- Theatrical movie poster
- Directed by: Mac C. Alejandre
- Screenplay by: Onay Sales
- Story by: Emman dela Cruz; Bei Fausto;
- Produced by: Jose Mari Abacan; Annette Gozon-Abrogar;
- Starring: Julie Anne San Jose; Elmo Magalona;
- Cinematography: Daniel 'Toto' Uy
- Edited by: Tara Illenberger
- Music by: Von de Guzman
- Production company: GMA Films
- Distributed by: GMA Films
- Release date: August 15, 2012;
- Running time: 110 minutes
- Country: Philippines
- Languages: Filipino; English;
- Box office: ₱6,155,778.00

= Just One Summer =

Just One Summer is a 2012 Filipino romance-drama film directed by Mac Alejandre.
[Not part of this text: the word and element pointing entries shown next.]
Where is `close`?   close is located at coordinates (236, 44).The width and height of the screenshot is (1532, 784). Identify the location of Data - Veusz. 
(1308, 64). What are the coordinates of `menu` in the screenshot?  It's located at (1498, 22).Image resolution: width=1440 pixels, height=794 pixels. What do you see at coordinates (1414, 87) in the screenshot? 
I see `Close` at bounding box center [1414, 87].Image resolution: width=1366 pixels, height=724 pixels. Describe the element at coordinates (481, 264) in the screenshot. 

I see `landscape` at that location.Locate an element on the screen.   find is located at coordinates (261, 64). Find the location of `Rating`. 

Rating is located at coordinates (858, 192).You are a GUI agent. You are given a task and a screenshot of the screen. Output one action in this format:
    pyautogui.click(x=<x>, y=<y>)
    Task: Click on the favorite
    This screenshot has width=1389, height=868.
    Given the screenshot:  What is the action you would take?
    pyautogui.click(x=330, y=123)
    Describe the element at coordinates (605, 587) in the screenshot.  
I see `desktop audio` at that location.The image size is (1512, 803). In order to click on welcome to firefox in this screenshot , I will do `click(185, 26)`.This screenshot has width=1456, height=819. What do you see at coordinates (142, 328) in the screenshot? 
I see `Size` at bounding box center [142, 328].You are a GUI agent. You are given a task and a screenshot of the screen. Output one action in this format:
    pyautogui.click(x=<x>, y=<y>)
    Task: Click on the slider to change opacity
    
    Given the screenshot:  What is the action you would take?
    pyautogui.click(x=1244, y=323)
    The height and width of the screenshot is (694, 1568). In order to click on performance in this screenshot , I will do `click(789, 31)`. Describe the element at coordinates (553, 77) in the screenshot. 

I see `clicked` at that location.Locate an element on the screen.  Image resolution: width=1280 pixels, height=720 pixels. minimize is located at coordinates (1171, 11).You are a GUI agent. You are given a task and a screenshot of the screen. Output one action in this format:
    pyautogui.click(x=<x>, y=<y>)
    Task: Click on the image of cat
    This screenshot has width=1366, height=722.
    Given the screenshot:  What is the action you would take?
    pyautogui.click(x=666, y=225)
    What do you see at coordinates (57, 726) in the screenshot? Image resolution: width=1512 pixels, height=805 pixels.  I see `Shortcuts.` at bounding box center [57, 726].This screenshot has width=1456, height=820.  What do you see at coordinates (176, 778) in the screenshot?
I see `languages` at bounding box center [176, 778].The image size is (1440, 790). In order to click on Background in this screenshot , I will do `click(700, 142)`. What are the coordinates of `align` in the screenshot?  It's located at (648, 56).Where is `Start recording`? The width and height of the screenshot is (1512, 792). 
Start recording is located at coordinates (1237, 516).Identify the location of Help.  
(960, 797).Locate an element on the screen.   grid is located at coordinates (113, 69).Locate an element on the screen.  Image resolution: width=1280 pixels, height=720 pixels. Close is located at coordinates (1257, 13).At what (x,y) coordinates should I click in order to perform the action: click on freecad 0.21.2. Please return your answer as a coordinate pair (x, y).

The film stars Julie Anne San Jose and Elmo Magalona.

The film is streaming online on YouTube.

==Plot==
A rich, rebellious boy spends the summer with his father who he has considered long dead and his mistress while waiting for the annulment of his father and his mother's marriage. During his stay with his father during the summer, he meets a poor girl who is his childhood friend and is a scholar of whom her family is depending on; however, she is holding in a secret with regards to the true state of her scholarship. The two meet and comfort each other amidst their problems and they fall for each other as time goes on and as they get to know each other.

==Cast==
- Elmo Magalona as Daniel "Niel" Luna Cuaresma, Jr.
- Julie Anne San Jose as Maria Bettina "Beto" Reyes Salazar
- Alice Dixson as Irene Luna-Cuaresma – Nyel's mother
- Joel Torre as Daniel Cuaresma, Sr. – Nyel's father
- Cherry Pie Picache as Juliet
- Buboy Garovillo as Berting Salazar – Beto's father
- Gloria Romero as Lola Meding Reyes
- Sheena Halili as Epang
- Steven Silva as Joseph
- Diva Montelaba as Jillian
- Lexi Fernandez as Shaina
- Jhoana Marie Tan as Samantha
- Ken Chan as Francis
- Sef Cadayona as Jason
- Benedict Campos
- Ana Feleo
- Mon Confiado as Ramon
- Betong Sumaya
- Maey Bautista
- Mega Unciano

==Production==
In August 2011, it was announced that the JuliElmo tandem will have a movie, after their successful team-up for their first acting project Andres de Saya. The movie was temporarily postponed due to their work in Daldalita. The director has been busy with Amaya and TV5's Nandito Ako as well. On March 8, 2012, shooting resumed. The movie was shot in Bulacan and Laguna. As of June/July 2012, the movie is in post-production and the stars are dubbing their voices and recording the songs to be used for the film.

==Theme song==
The theme song of the film, entitled Bakit Ba Ganyan sung by Julie Anne San Jose, was originally interpreted by Dina Bonnevie backed by VST & Co. It was also covered by Tito Sotto, Vic Sotto and Joey de Leon in a Chinese version.